*** Block opens ***
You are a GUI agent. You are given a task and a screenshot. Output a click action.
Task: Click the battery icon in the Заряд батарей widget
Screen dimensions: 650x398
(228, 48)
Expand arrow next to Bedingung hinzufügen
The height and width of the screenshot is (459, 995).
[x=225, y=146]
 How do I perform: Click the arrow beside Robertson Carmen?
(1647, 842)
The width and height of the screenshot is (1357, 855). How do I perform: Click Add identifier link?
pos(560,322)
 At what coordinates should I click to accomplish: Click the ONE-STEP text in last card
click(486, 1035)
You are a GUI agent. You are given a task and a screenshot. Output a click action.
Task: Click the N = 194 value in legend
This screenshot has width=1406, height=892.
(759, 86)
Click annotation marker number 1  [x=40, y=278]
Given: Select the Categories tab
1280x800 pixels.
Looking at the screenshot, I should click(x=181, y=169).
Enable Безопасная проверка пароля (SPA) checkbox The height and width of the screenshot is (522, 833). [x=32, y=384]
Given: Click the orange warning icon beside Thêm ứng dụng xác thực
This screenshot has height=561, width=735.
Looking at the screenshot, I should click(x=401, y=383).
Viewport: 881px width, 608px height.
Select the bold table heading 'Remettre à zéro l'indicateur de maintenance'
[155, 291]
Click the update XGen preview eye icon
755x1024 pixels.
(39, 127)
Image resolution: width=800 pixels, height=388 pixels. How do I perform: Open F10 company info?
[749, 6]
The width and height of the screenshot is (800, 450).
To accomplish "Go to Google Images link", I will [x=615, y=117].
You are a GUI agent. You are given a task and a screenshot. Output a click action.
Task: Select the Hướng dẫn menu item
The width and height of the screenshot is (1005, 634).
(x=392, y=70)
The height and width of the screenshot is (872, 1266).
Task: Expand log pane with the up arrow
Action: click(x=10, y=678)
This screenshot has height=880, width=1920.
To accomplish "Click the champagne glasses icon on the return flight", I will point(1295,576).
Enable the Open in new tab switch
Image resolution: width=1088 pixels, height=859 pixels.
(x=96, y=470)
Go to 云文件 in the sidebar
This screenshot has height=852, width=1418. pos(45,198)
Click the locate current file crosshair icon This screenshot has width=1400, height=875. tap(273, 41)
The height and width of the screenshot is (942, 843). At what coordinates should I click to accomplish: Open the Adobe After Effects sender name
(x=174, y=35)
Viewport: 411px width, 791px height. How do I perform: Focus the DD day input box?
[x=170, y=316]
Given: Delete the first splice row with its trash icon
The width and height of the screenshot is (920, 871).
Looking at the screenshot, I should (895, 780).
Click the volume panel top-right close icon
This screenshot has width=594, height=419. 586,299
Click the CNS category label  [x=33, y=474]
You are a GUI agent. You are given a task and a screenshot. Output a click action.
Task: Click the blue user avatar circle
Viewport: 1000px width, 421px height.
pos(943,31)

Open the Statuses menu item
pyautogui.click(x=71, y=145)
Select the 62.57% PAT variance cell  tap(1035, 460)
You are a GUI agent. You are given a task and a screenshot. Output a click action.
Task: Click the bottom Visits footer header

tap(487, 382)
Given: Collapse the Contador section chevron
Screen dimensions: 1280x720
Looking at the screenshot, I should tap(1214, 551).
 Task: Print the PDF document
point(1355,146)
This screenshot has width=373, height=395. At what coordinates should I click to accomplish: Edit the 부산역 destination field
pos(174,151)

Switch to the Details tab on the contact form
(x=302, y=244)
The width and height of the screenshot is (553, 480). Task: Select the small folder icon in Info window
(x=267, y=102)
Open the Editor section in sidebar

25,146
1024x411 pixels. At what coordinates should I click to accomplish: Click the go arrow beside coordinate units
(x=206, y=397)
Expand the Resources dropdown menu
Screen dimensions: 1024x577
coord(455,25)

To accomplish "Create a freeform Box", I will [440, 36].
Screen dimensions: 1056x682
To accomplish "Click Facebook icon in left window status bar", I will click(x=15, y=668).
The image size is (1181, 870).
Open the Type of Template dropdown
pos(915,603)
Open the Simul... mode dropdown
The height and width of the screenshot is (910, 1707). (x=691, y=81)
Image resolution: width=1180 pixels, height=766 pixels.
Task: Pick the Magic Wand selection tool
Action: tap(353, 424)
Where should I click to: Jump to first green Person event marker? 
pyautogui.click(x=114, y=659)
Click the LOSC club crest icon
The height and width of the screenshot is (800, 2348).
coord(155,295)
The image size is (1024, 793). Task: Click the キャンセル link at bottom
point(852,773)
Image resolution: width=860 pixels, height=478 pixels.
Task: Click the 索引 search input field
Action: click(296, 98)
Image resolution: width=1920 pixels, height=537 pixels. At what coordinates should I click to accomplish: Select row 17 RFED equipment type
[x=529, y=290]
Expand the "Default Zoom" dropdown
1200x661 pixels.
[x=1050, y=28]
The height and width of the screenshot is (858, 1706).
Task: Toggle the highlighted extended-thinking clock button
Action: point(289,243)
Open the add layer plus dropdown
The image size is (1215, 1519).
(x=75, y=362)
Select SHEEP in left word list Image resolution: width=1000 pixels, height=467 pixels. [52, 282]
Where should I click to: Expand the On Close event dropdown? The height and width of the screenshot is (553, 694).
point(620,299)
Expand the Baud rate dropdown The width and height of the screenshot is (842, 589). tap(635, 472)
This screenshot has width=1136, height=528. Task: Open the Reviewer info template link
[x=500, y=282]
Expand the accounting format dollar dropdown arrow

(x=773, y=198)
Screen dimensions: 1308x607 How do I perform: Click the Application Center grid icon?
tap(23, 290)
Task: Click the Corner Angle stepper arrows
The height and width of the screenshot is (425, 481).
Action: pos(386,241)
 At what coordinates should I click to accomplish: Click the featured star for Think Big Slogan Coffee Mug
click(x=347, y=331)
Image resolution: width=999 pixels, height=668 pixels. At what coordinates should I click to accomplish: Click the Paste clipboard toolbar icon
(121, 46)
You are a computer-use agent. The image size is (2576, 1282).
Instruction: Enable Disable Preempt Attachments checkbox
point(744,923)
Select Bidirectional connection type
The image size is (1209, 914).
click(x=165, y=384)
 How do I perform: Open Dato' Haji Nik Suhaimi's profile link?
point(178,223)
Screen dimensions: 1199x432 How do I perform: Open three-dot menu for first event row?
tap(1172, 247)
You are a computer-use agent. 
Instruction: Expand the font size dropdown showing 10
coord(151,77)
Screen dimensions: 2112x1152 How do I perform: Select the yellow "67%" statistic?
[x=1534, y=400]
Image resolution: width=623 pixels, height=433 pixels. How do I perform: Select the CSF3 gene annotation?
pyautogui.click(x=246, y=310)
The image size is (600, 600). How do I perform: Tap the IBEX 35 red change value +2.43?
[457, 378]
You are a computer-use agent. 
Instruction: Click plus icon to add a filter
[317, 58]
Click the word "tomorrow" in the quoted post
*** Block closes ***
_How to complete this task_
With every line intact, print the records above again.

_Problem solution_
You are a GUI agent. You are given a task and a screenshot. Output a click action.
Task: Click the battery icon in the Заряд батарей widget
Screen dimensions: 650x398
(228, 48)
Expand arrow next to Bedingung hinzufügen
The height and width of the screenshot is (459, 995).
[x=225, y=146]
 How do I perform: Click the arrow beside Robertson Carmen?
(1647, 842)
The width and height of the screenshot is (1357, 855). How do I perform: Click Add identifier link?
pos(560,322)
 At what coordinates should I click to accomplish: Click the ONE-STEP text in last card
click(486, 1035)
You are a GUI agent. You are given a task and a screenshot. Output a click action.
Task: Click the N = 194 value in legend
This screenshot has width=1406, height=892.
(759, 86)
Click annotation marker number 1  [x=40, y=278]
Given: Select the Categories tab
1280x800 pixels.
Looking at the screenshot, I should click(x=181, y=169).
Enable Безопасная проверка пароля (SPA) checkbox The height and width of the screenshot is (522, 833). [x=32, y=384]
Given: Click the orange warning icon beside Thêm ứng dụng xác thực
This screenshot has height=561, width=735.
Looking at the screenshot, I should click(x=401, y=383).
Viewport: 881px width, 608px height.
Select the bold table heading 'Remettre à zéro l'indicateur de maintenance'
[155, 291]
Click the update XGen preview eye icon
755x1024 pixels.
(39, 127)
Image resolution: width=800 pixels, height=388 pixels. How do I perform: Open F10 company info?
[749, 6]
The width and height of the screenshot is (800, 450).
To accomplish "Go to Google Images link", I will [x=615, y=117].
You are a GUI agent. You are given a task and a screenshot. Output a click action.
Task: Select the Hướng dẫn menu item
The width and height of the screenshot is (1005, 634).
(x=392, y=70)
The height and width of the screenshot is (872, 1266).
Task: Expand log pane with the up arrow
Action: click(x=10, y=678)
This screenshot has height=880, width=1920.
To accomplish "Click the champagne glasses icon on the return flight", I will point(1295,576).
Enable the Open in new tab switch
Image resolution: width=1088 pixels, height=859 pixels.
(x=96, y=470)
Go to 云文件 in the sidebar
This screenshot has height=852, width=1418. pos(45,198)
Click the locate current file crosshair icon This screenshot has width=1400, height=875. tap(273, 41)
The height and width of the screenshot is (942, 843). At what coordinates should I click to accomplish: Open the Adobe After Effects sender name
(x=174, y=35)
Viewport: 411px width, 791px height. How do I perform: Focus the DD day input box?
[x=170, y=316]
Given: Delete the first splice row with its trash icon
The width and height of the screenshot is (920, 871).
Looking at the screenshot, I should (895, 780).
Click the volume panel top-right close icon
This screenshot has width=594, height=419. 586,299
Click the CNS category label  [x=33, y=474]
You are a GUI agent. You are given a task and a screenshot. Output a click action.
Task: Click the blue user avatar circle
Viewport: 1000px width, 421px height.
pos(943,31)

Open the Statuses menu item
pyautogui.click(x=71, y=145)
Select the 62.57% PAT variance cell  tap(1035, 460)
You are a GUI agent. You are given a task and a screenshot. Output a click action.
Task: Click the bottom Visits footer header

tap(487, 382)
Given: Collapse the Contador section chevron
Screen dimensions: 1280x720
Looking at the screenshot, I should tap(1214, 551).
 Task: Print the PDF document
point(1355,146)
This screenshot has width=373, height=395. At what coordinates should I click to accomplish: Edit the 부산역 destination field
pos(174,151)

Switch to the Details tab on the contact form
(x=302, y=244)
The width and height of the screenshot is (553, 480). Task: Select the small folder icon in Info window
(x=267, y=102)
Open the Editor section in sidebar

25,146
1024x411 pixels. At what coordinates should I click to accomplish: Click the go arrow beside coordinate units
(x=206, y=397)
Expand the Resources dropdown menu
Screen dimensions: 1024x577
coord(455,25)

To accomplish "Create a freeform Box", I will [440, 36].
Screen dimensions: 1056x682
To accomplish "Click Facebook icon in left window status bar", I will click(x=15, y=668).
The image size is (1181, 870).
Open the Type of Template dropdown
pos(915,603)
Open the Simul... mode dropdown
The height and width of the screenshot is (910, 1707). (x=691, y=81)
Image resolution: width=1180 pixels, height=766 pixels.
Task: Pick the Magic Wand selection tool
Action: tap(353, 424)
Where should I click to: Jump to first green Person event marker? 
pyautogui.click(x=114, y=659)
Click the LOSC club crest icon
The height and width of the screenshot is (800, 2348).
coord(155,295)
The image size is (1024, 793). Task: Click the キャンセル link at bottom
point(852,773)
Image resolution: width=860 pixels, height=478 pixels.
Task: Click the 索引 search input field
Action: click(296, 98)
Image resolution: width=1920 pixels, height=537 pixels. At what coordinates should I click to accomplish: Select row 17 RFED equipment type
[x=529, y=290]
Expand the "Default Zoom" dropdown
1200x661 pixels.
[x=1050, y=28]
The height and width of the screenshot is (858, 1706).
Task: Toggle the highlighted extended-thinking clock button
Action: point(289,243)
Open the add layer plus dropdown
The image size is (1215, 1519).
(x=75, y=362)
Select SHEEP in left word list Image resolution: width=1000 pixels, height=467 pixels. [52, 282]
Where should I click to: Expand the On Close event dropdown? The height and width of the screenshot is (553, 694).
point(620,299)
Expand the Baud rate dropdown The width and height of the screenshot is (842, 589). tap(635, 472)
This screenshot has width=1136, height=528. Task: Open the Reviewer info template link
[x=500, y=282]
Expand the accounting format dollar dropdown arrow

(x=773, y=198)
Screen dimensions: 1308x607 How do I perform: Click the Application Center grid icon?
tap(23, 290)
Task: Click the Corner Angle stepper arrows
The height and width of the screenshot is (425, 481).
Action: pos(386,241)
 At what coordinates should I click to accomplish: Click the featured star for Think Big Slogan Coffee Mug
click(x=347, y=331)
Image resolution: width=999 pixels, height=668 pixels. At what coordinates should I click to accomplish: Click the Paste clipboard toolbar icon
(121, 46)
You are a computer-use agent. The image size is (2576, 1282).
Instruction: Enable Disable Preempt Attachments checkbox
point(744,923)
Select Bidirectional connection type
The image size is (1209, 914).
click(x=165, y=384)
 How do I perform: Open Dato' Haji Nik Suhaimi's profile link?
point(178,223)
Screen dimensions: 1199x432 How do I perform: Open three-dot menu for first event row?
tap(1172, 247)
You are a computer-use agent. 
Instruction: Expand the font size dropdown showing 10
coord(151,77)
Screen dimensions: 2112x1152 How do I perform: Select the yellow "67%" statistic?
[x=1534, y=400]
Image resolution: width=623 pixels, height=433 pixels. How do I perform: Select the CSF3 gene annotation?
pyautogui.click(x=246, y=310)
The image size is (600, 600). How do I perform: Tap the IBEX 35 red change value +2.43?
[457, 378]
You are a computer-use agent. 
Instruction: Click plus icon to add a filter
[317, 58]
Click the word "tomorrow" in the quoted post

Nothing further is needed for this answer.